-- Given problem --
Put the rows below into a numbered list, skipping any blank lines, and leave the pictures out of your answer.

-- Record excerpts --

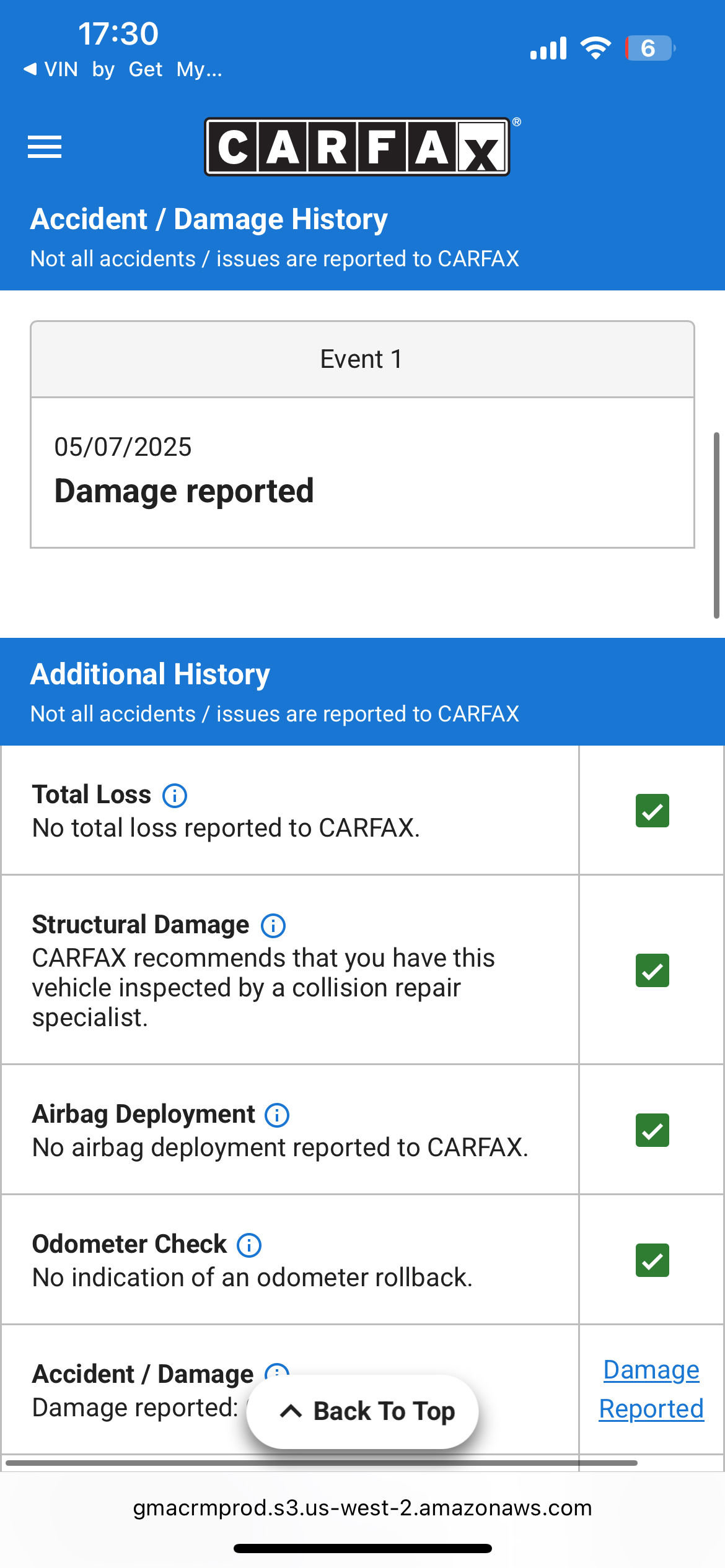725x1568 pixels.
Task: Tap the Damage reported event entry
Action: [x=362, y=473]
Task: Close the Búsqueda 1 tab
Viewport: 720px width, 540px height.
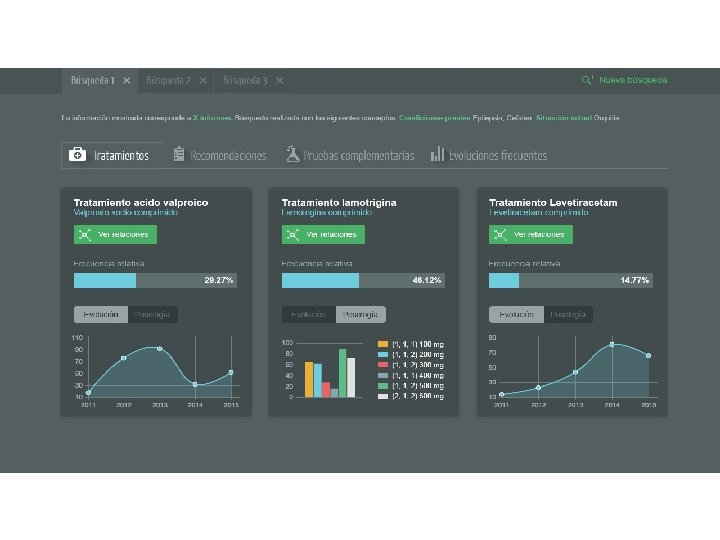Action: pyautogui.click(x=127, y=80)
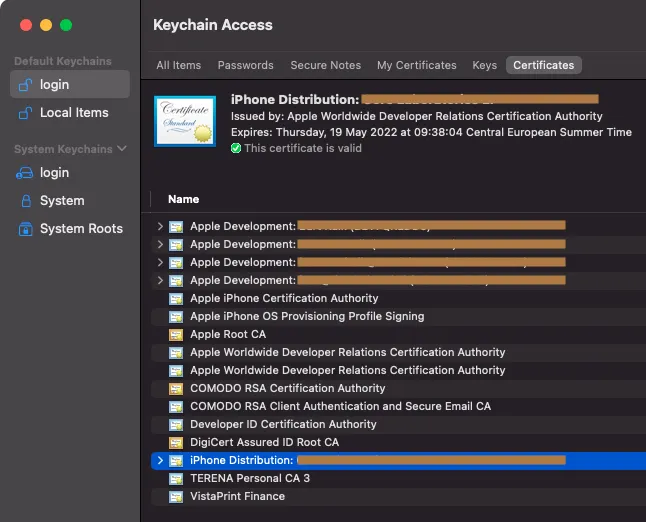Open the My Certificates tab
The height and width of the screenshot is (522, 646).
coord(416,65)
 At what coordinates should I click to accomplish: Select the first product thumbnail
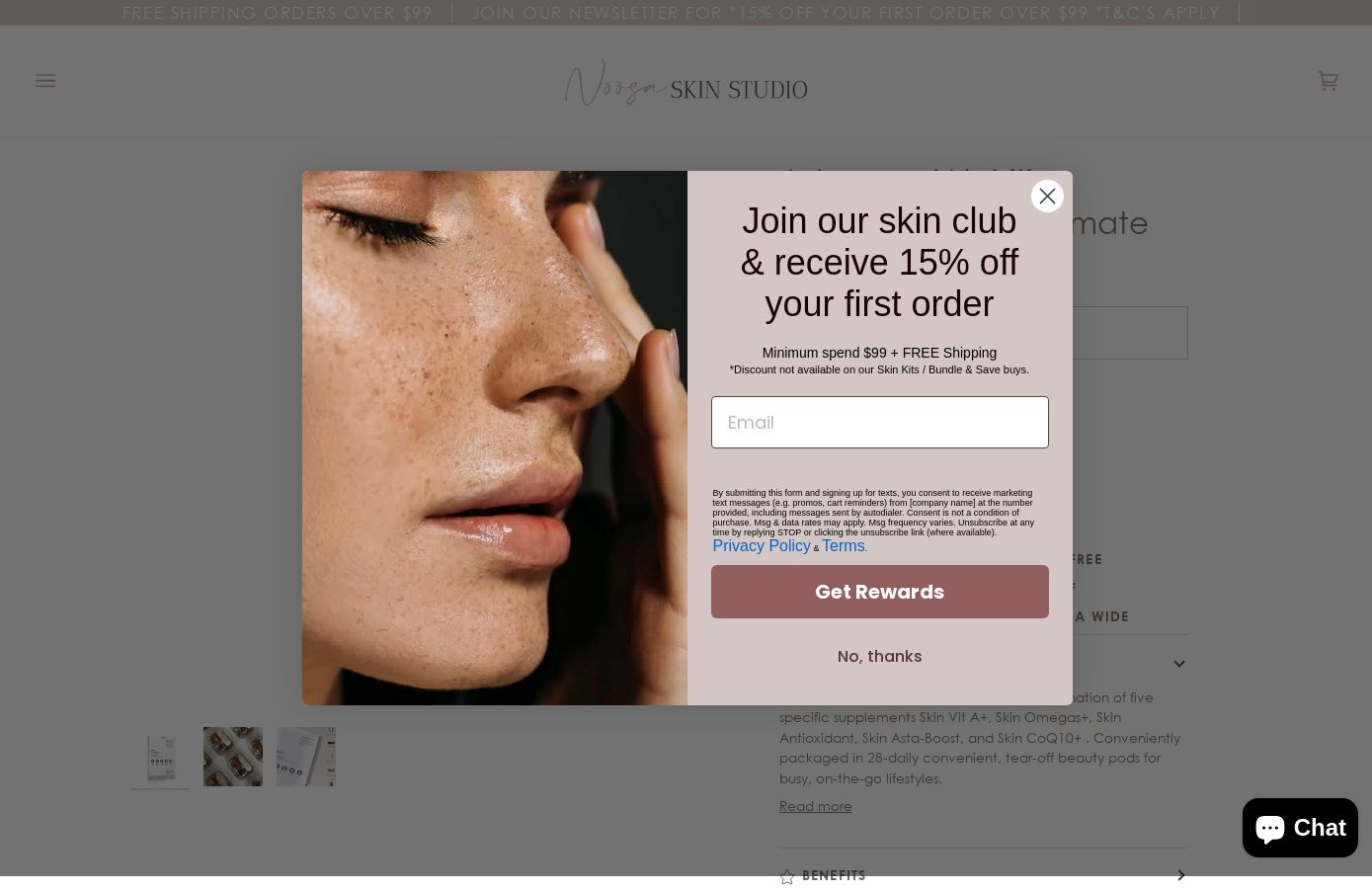(160, 757)
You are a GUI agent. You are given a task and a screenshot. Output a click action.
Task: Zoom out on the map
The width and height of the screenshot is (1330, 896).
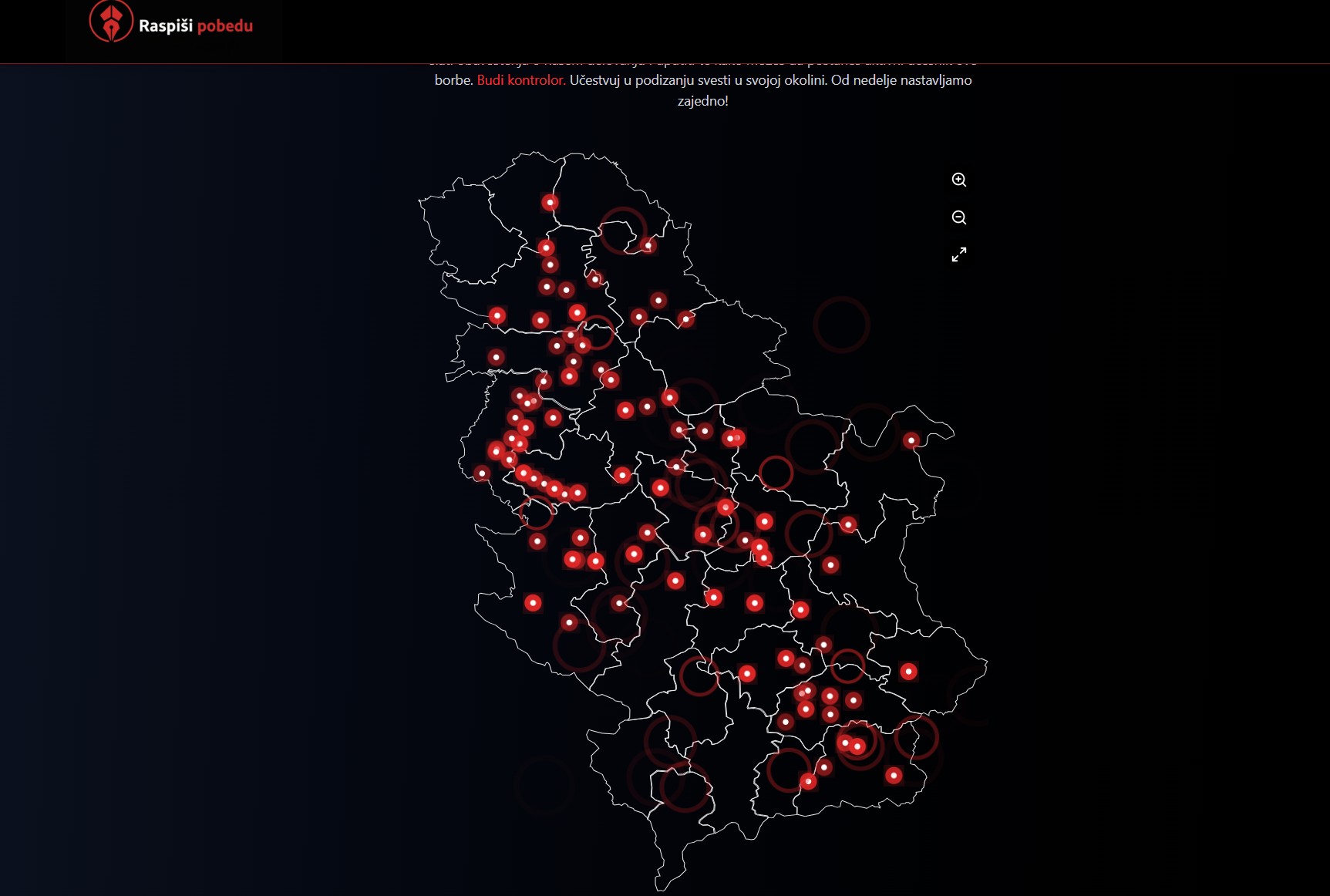coord(958,217)
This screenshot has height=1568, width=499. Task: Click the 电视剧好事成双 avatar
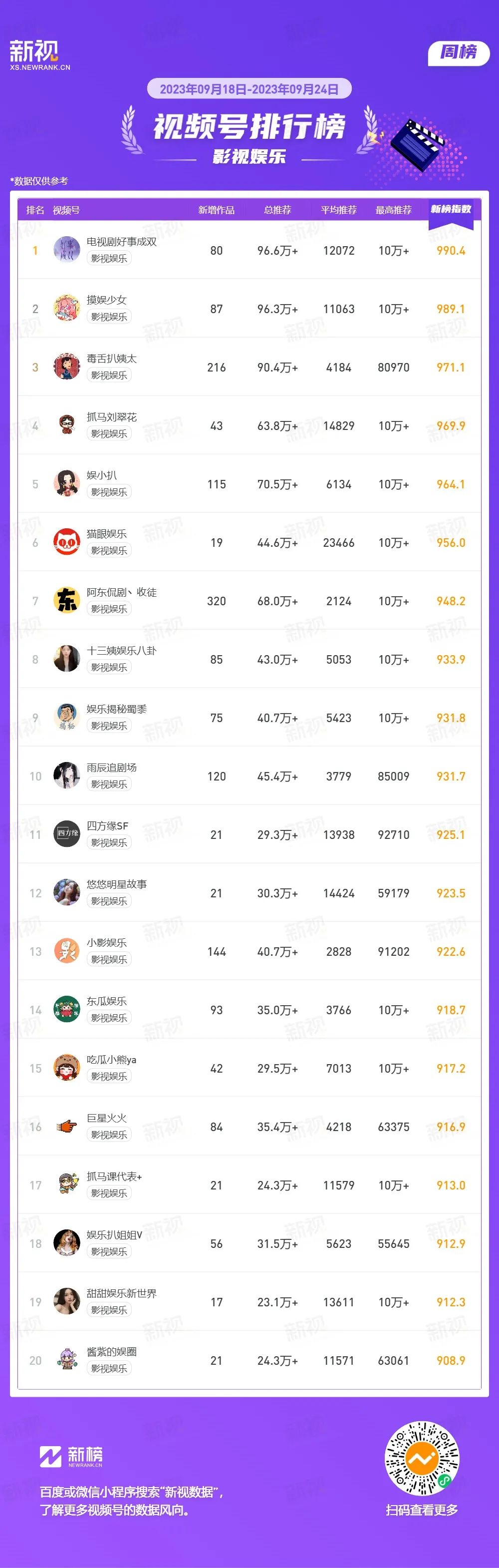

-- Solved problem --
1. 725x1568 pixels.
2. Task: Tap the Damage reported event entry
3. Action: [x=362, y=473]
4. Task: Close the Búsqueda 1 tab
5. Viewport: 720px width, 540px height.
6. Action: pyautogui.click(x=127, y=80)
7. Open the My Certificates tab
8. The height and width of the screenshot is (522, 646).
9. coord(416,65)
10.  At what coordinates should I click to accomplish: Select the first product thumbnail
11. (160, 757)
12. You are a GUI agent. You are given a task and a screenshot. Output a click action.
13. Task: Zoom out on the map
14. The width and height of the screenshot is (1330, 896).
15. coord(958,217)
16. This screenshot has height=1568, width=499. Task: Click the 电视剧好事成双 avatar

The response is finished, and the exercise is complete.